Between 1943 and 1945, working with Melvin Cohn, a specialist in immunology , Monod hit upon the theory that an inducer acted as an internal signal of the need to produce the required digestive enzyme. This hypothesis challenged the German biochemist Rudolf Schoenheimer's theory of the dynamic state of protein production that stated it was the mix of proteins that resulted in a large number of random combinations. Monod's theory, in contrast, projected a fairly stable and efficient process of protein production that seemed to be controlled by a master plan. In 1953, Monod and Cohn published their findings on the generalized theory of induction.
That year Monod also became the director of the department of cellular biology at the Pasteur Institute and began his collaboration with François Jacob . In 1955, working with Jacob, he began the third phase of his work by investigating the relationship between the roles of heredity and environment in enzyme synthesis, that is, how the organism creates these vital elements in its metabolic pathway and how it knows when to create them.
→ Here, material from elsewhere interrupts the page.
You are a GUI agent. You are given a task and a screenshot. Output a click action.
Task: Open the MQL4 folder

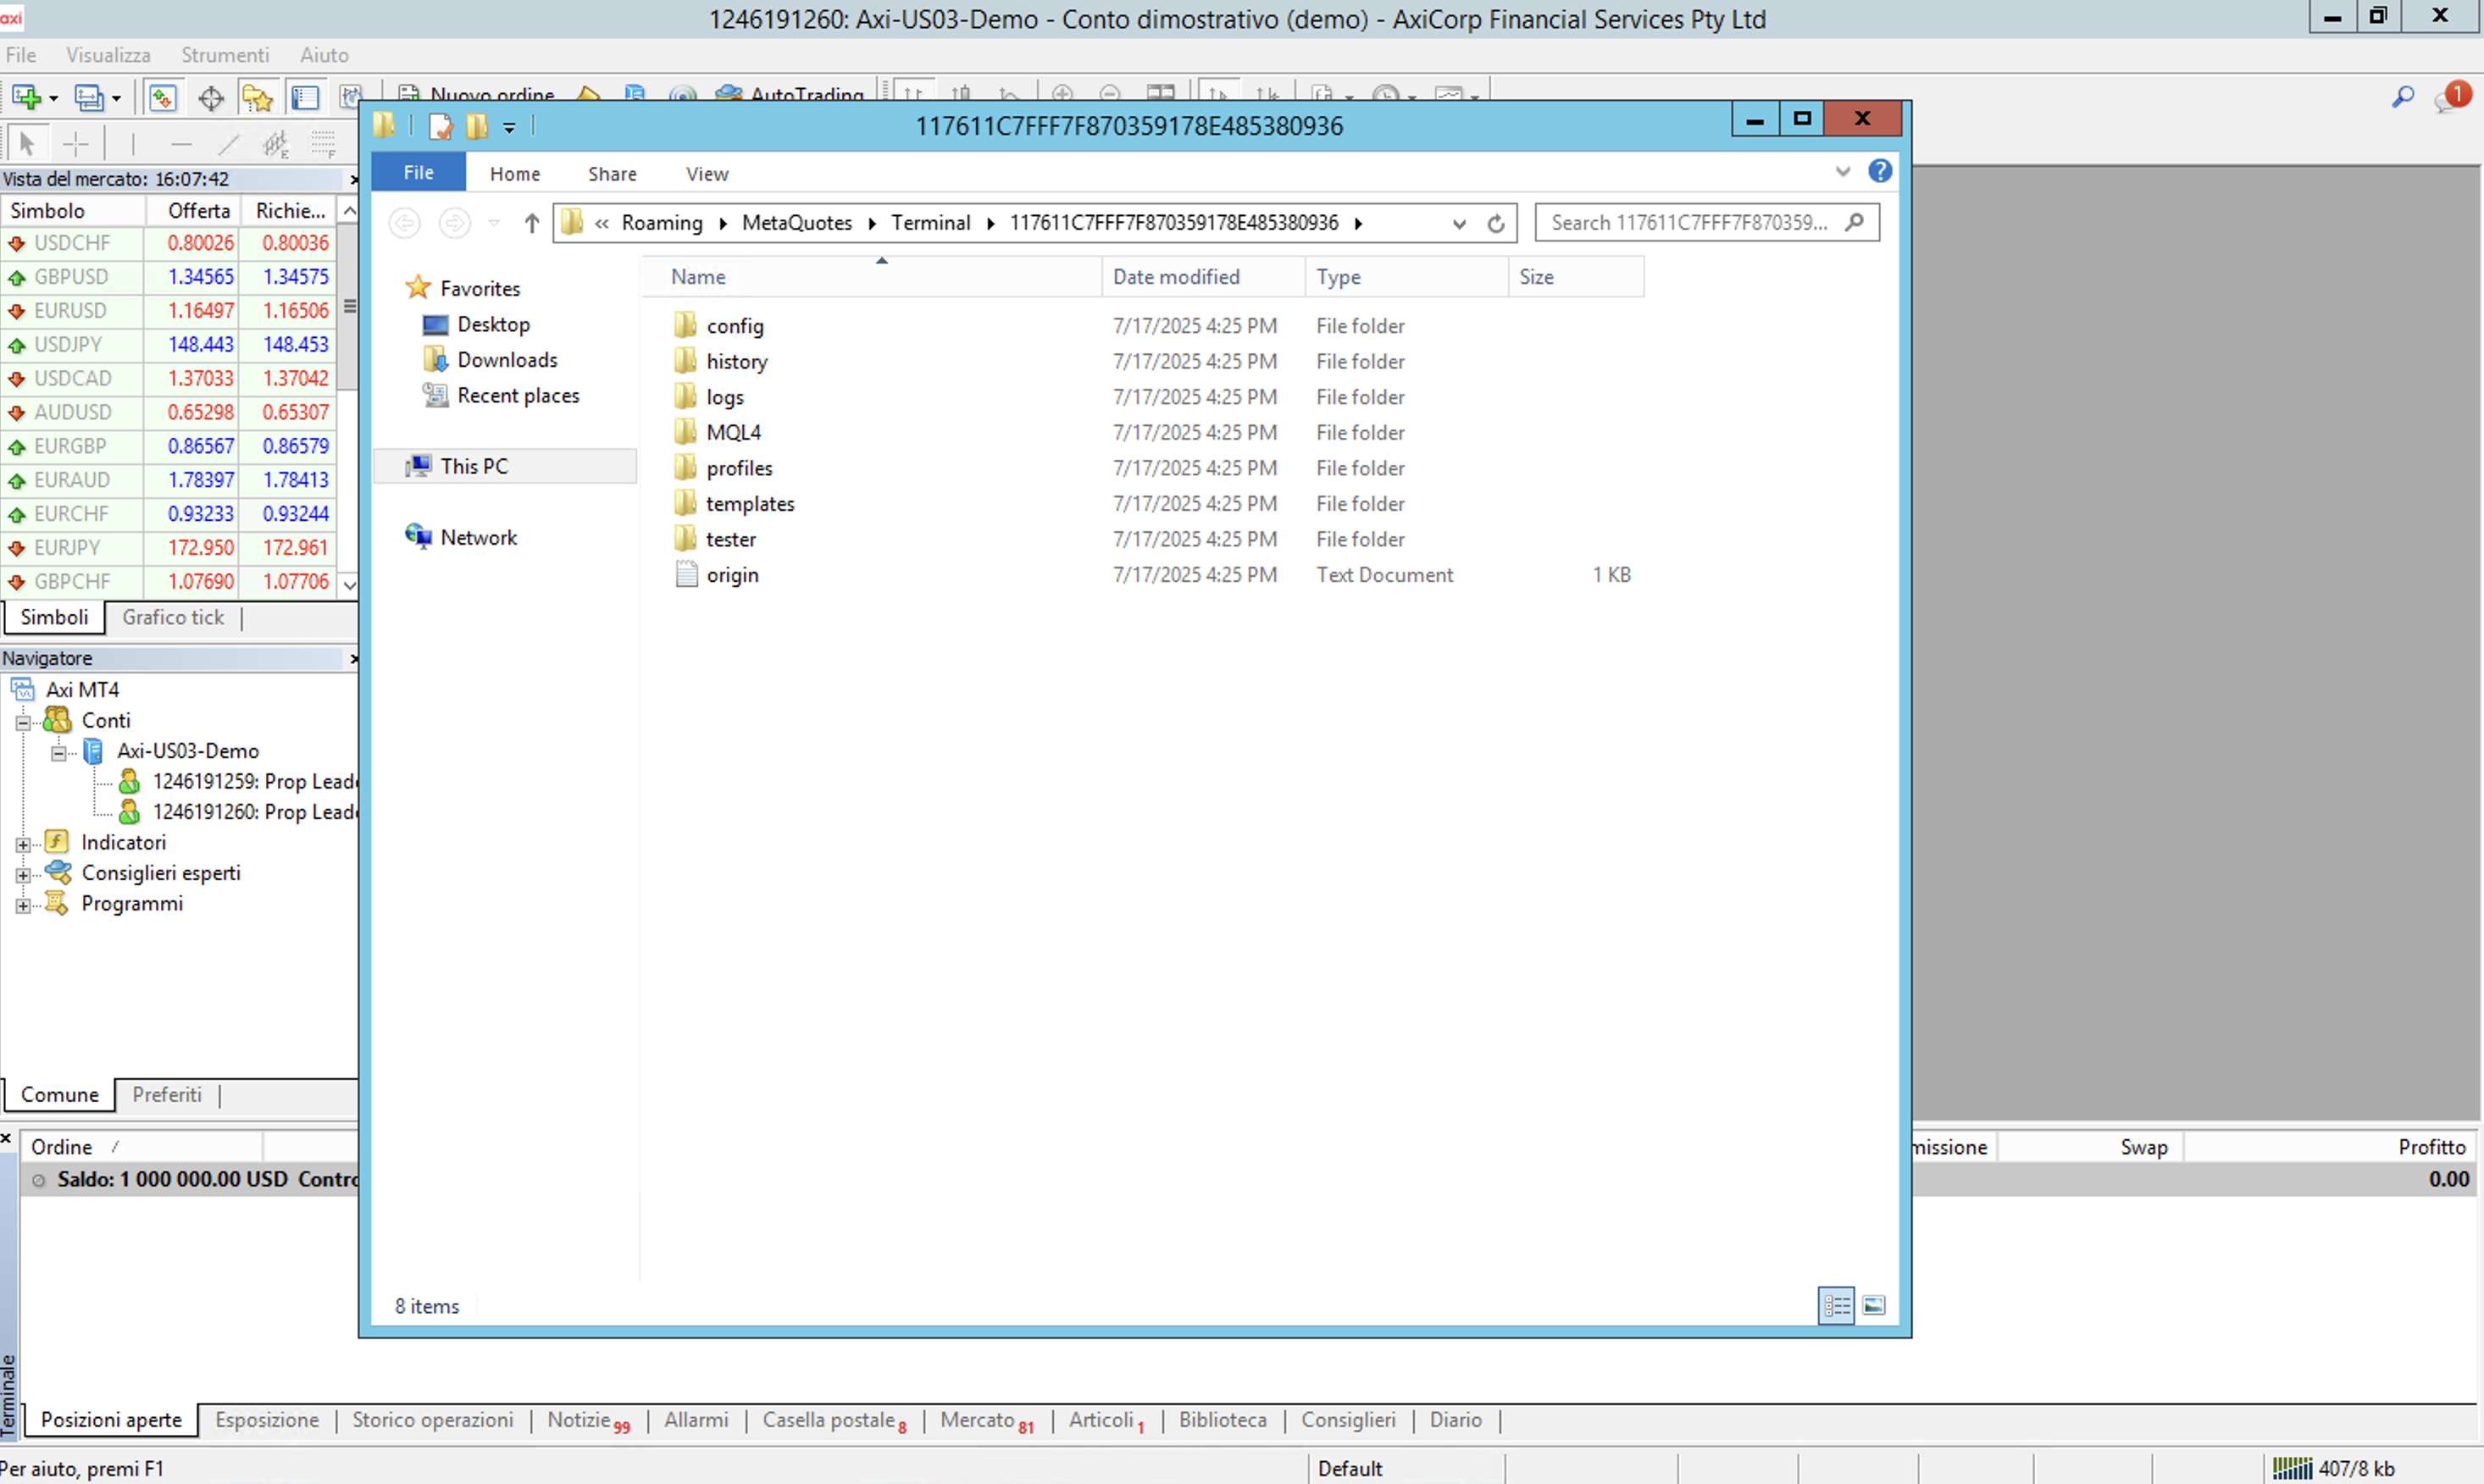pyautogui.click(x=733, y=432)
It was this research that led Monod and Jacob to formulate their model of protein synthesis. They identified a gene cluster they called the operon , at the beginning of a strand of bacterial DNA. These genes, they postulated, send out messages signaling the beginning and end of the production of a specific protein in the cell, depending on what proteins are needed by the cell in its current environment. Within the operons, Monod and Jacob discovered two key genes, which they named the operator and structural genes. The scientists discovered that during protein synthesis, the operator gene sends the signal to begin building the protein. A large molecule then attaches itself to the structural gene to form a strand of mRNA. In addition to the operon, the regulator gene codes for a repressor protein. The repressor protein either attaches to the operator gene and inactivates it, in turn, halting structural gene activity and protein synthesis; or the repressor protein binds to the regulator gene instead of the operator gene, thereby freeing the operator and permitting protein synthesis to occur. As a result of this process, the mRNA, when complete, acts as a template for the creation of a specific protein encoded by the DNA, carrying instructions for protein synthesis from the DNA in the cell's nucleus, to the ribosomes outside the nucleus, where proteins are manufactured. With such a system, a cell can adapt to changing environmental conditions, and produce the proteins it needs when it needs them.
Word of the importance of Monod's work began to spread, and in 1958 he was invited to become professor of biochemistry at the Sorbonne, a position he accepted conditional to his retaining his post at the Pasteur Institute. At the Sorbonne, Monod was the chair of chemistry of metabolism , but in April 1966, his position was renamed the chair of molecular biology in recognition of his research in creating the new science. Monod, Jacob, Lwoff won the 1965 Nobel Prize for physiology or medicine for their discovery of how genes regulate cell metabolism.